In contrast, when we next examined the contribution of glutamine catabolism toward nucleotide production, we found reduced 13C labeling in both thymidine diphosphate (dTDP) and deoxyguanosine diphosphate (dGDP) (Fig. 5E–F). To understand this difference, we then examined the intermediate stages of nucleotide synthesis. Aspartate supplies the backbone of pyrimidine rings during de novo synthesis, and strikingly, 13C enrichment was significantly increased in fully labeled (M+4) aspartate in the RBF1-deficient animals (Fig. 5G). In agreement with the analysis of the metabolite pools (Fig. 4B,I), we saw an increase in fully labeled (M+4) OAA in RBF1-deficient larvae when compared with control larvae (Fig. 5G). However, the increased flow of glutamine to aspartate was specific, as we found reduced labeling in both M+4 citrate and M+3 pyruvate (Fig. 5H). This suggests that the flow of glutaminolysis to aspartate is via the TCA cycle/malate–aspartate shuttle. Also, because M+3 pyruvate would be generated by malic enzyme to produce NADPH, these data suggest that malic enzyme activity may be reduced in RBF1-depleted animals.

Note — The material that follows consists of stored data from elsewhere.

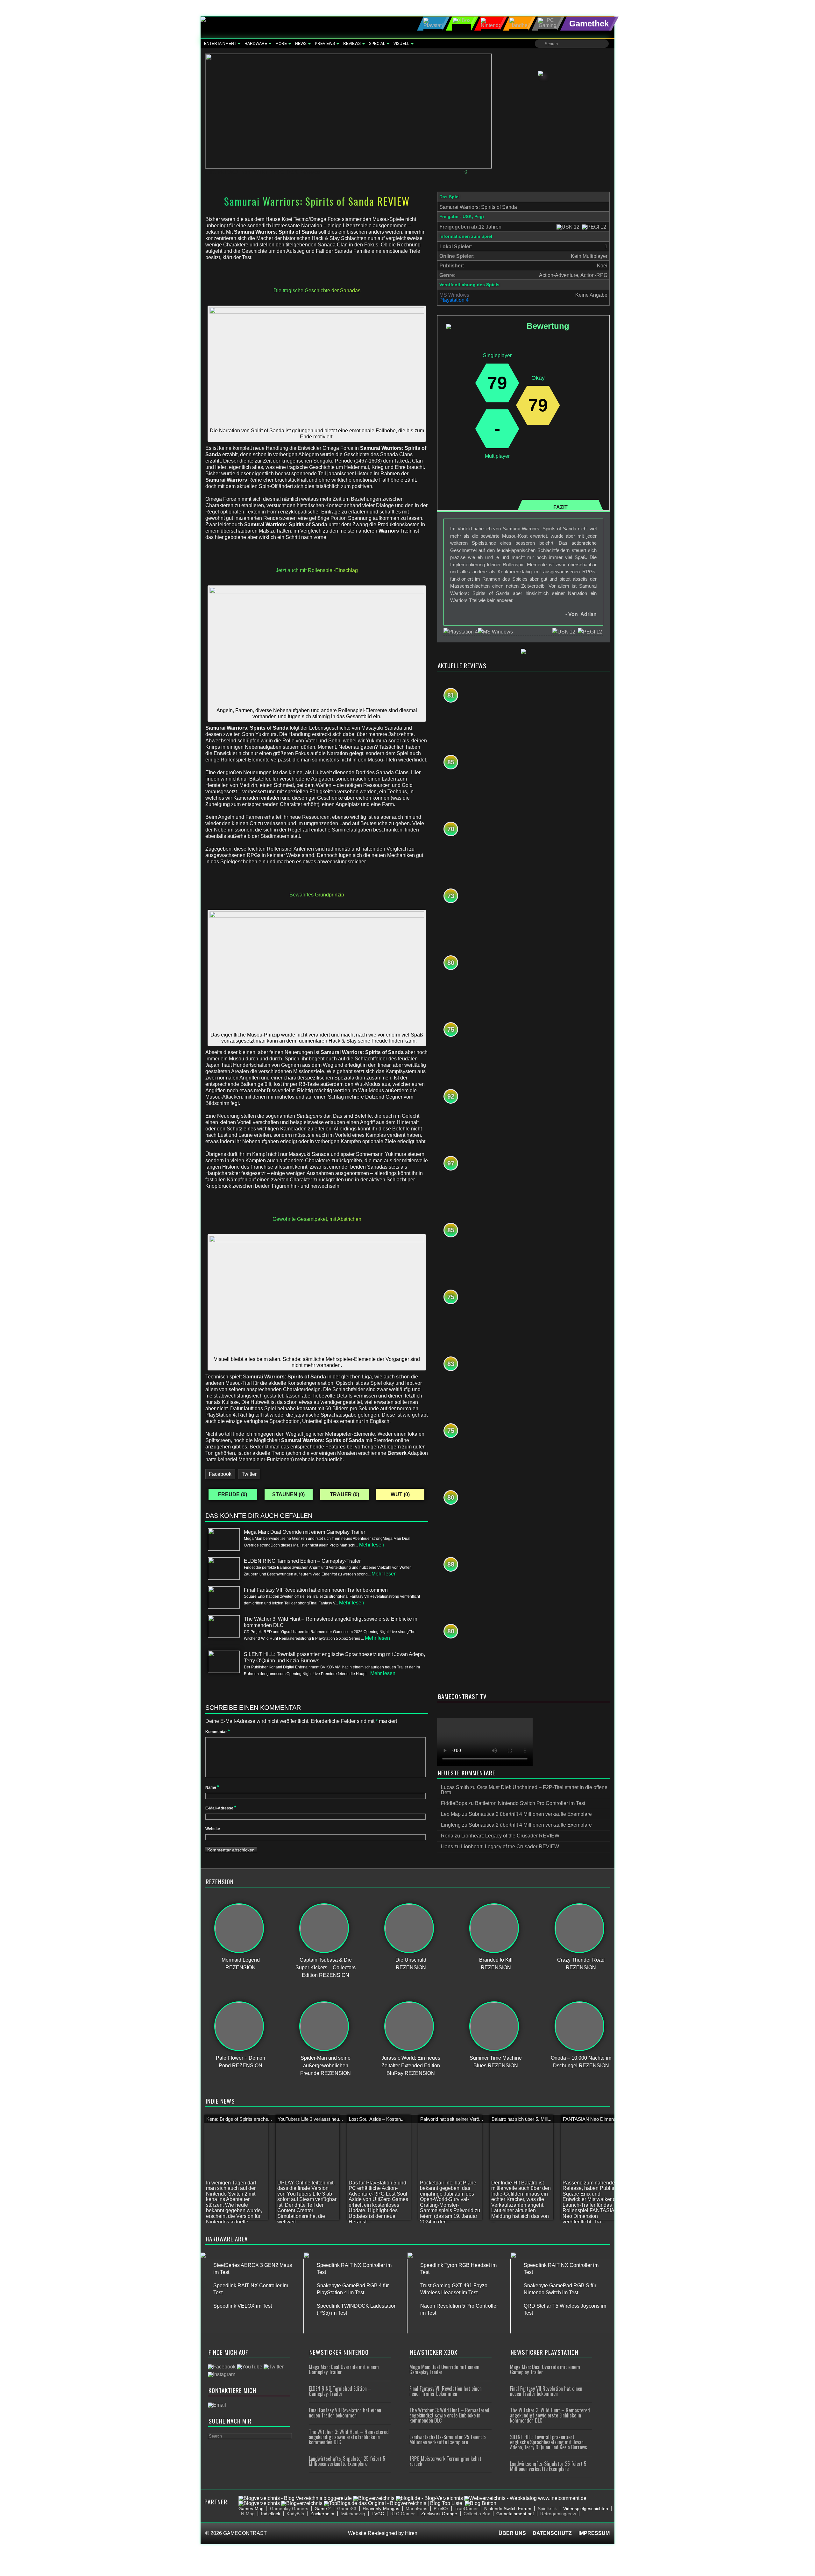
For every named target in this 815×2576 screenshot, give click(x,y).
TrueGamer (466, 2508)
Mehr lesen (371, 1544)
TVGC (378, 2513)
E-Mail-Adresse (220, 1808)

When we followed the fate of the glutamine-derived aspartate through pyrimidine ring synthesis, we saw little or no change across genotypes in carbamoyl aspartate (Supplemental Fig. 3C), the initial product formed in pyrimidine synthesis derived from aspartate. However, the RBF1-depleted animals had reduced labeling in cytodine diphosphate (CDP) (Fig. 5I). CDP is synthesized from cytodine triphosphate (CTP) and represents activity from the last committed step in pyrimidine synthesis (Fig. 3A). CTP is generated by the addition of an amino group, donated by glutamine, to UTP. It is likely, therefore, that the reduced labeling in CDP as well as dTDP and dGDP in these experiments (Fig. 5) is due to insufficient levels of glutamine rather than a general aversion of de novo synthesis.

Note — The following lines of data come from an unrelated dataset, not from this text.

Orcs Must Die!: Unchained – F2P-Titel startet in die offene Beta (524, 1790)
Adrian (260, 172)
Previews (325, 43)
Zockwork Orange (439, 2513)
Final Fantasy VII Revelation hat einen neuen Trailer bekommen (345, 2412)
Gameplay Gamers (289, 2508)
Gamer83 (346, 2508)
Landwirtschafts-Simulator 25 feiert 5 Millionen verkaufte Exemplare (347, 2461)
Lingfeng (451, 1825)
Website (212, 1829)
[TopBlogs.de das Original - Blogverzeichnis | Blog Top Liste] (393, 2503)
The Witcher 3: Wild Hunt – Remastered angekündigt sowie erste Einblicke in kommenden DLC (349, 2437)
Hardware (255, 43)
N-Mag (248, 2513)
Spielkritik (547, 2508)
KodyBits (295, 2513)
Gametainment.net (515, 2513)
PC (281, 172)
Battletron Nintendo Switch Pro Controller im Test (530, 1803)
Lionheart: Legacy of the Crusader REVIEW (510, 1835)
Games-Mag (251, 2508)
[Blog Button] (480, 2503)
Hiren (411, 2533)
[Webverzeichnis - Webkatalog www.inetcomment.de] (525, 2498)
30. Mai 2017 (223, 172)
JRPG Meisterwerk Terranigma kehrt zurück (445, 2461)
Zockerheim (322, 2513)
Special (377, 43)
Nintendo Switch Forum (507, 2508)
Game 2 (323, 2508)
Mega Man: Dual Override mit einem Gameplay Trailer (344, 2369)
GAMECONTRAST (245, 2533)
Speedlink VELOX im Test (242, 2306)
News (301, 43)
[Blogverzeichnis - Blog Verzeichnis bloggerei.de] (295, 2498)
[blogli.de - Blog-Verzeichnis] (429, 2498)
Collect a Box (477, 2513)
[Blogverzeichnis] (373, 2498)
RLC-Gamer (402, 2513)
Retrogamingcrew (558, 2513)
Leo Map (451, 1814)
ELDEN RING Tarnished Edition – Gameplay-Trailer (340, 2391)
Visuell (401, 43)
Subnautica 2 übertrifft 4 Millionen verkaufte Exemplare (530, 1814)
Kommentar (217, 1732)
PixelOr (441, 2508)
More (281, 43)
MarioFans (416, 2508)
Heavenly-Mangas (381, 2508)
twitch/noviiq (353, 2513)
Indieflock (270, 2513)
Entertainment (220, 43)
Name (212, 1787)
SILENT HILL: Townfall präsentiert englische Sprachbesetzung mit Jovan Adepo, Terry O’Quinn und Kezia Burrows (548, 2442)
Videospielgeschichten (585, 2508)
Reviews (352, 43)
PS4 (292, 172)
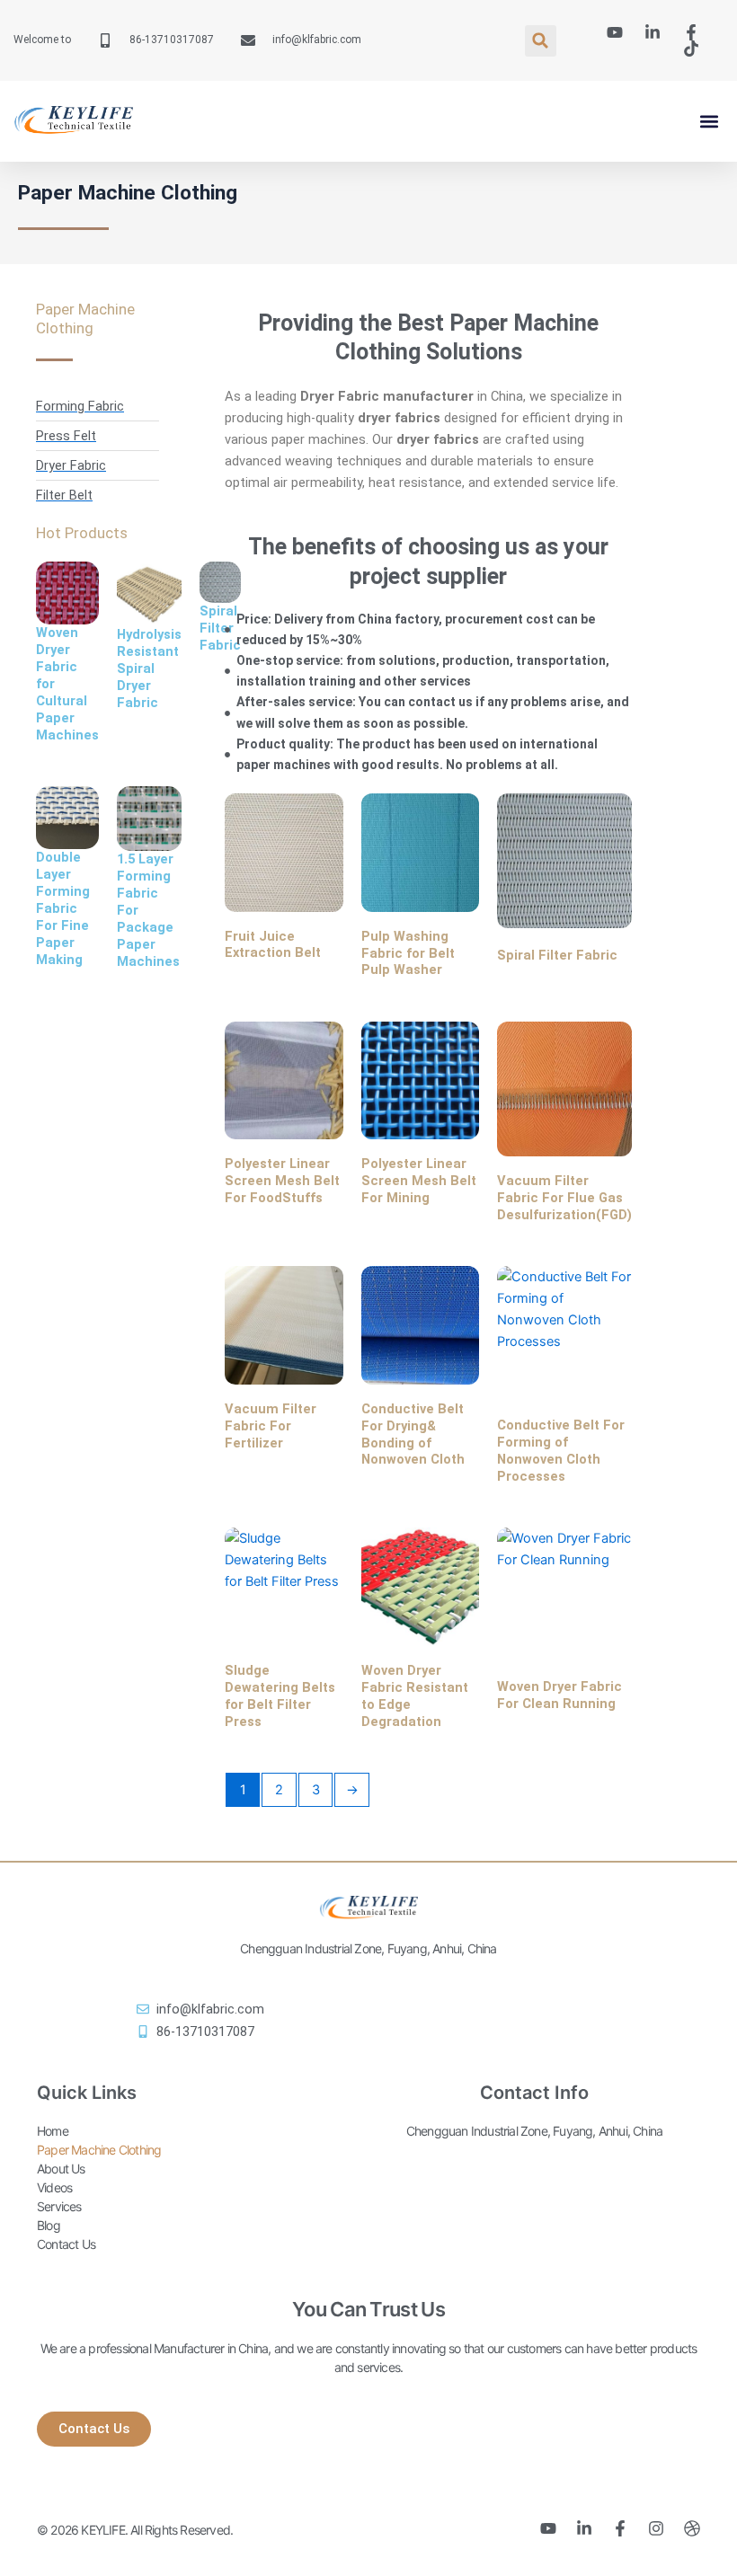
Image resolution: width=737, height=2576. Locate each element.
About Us (61, 2168)
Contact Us (66, 2244)
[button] (540, 41)
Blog (48, 2225)
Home (52, 2130)
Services (59, 2206)
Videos (54, 2187)
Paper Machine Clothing (99, 2149)
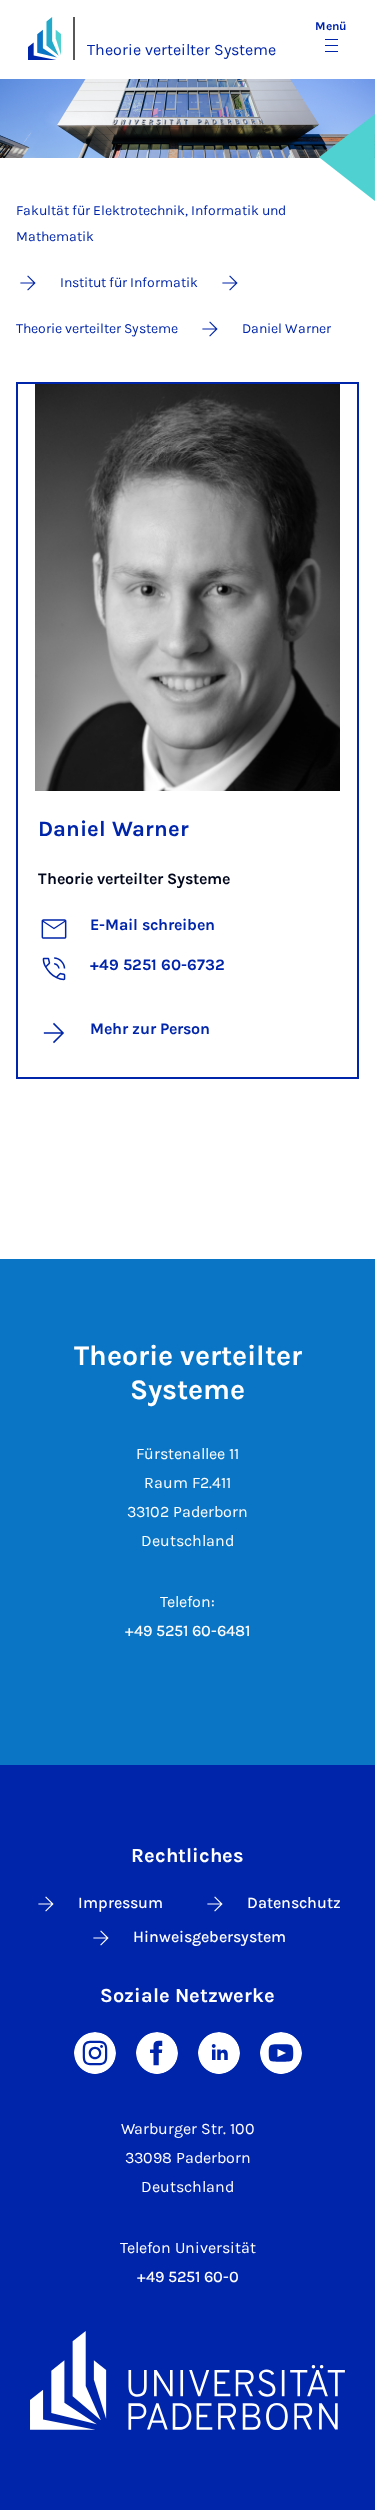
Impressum (120, 1902)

Glutamine appears to be a precious commodity in RBF1-depleted larvae, and these experiments reveal how it is used in animals where a limited quantity is sufficient to promote survival. In this context, glutamine flows preferentially toward production of GSH rather than toward synthesis of dNTPs.

Oxidative stress promotes DNA damage and apoptosis in RBF1-depleted tissue

Although RBF1-depleted larvae likely have an increased requirement for reducing potential in protein thiol-disulfide reactions for nucleotide synthesis, the 13C-labeling experiments suggest that the synthesis of GSH for protection against oxidative stress is the highest priority. If this interpretation is correct, then RBF1-deficient larvae would be predicted to be highly sensitive to oxidative stress, and decreased oxidative stress might rescue the sensitivity of RBF1-deficient larvae to fasting. Moreover, if RBF1-depleted cells drive glutamate toward glutathione synthesis, then the lower availability of glutamate for nucleotide production might lead to replication errors and elevated DNA damage.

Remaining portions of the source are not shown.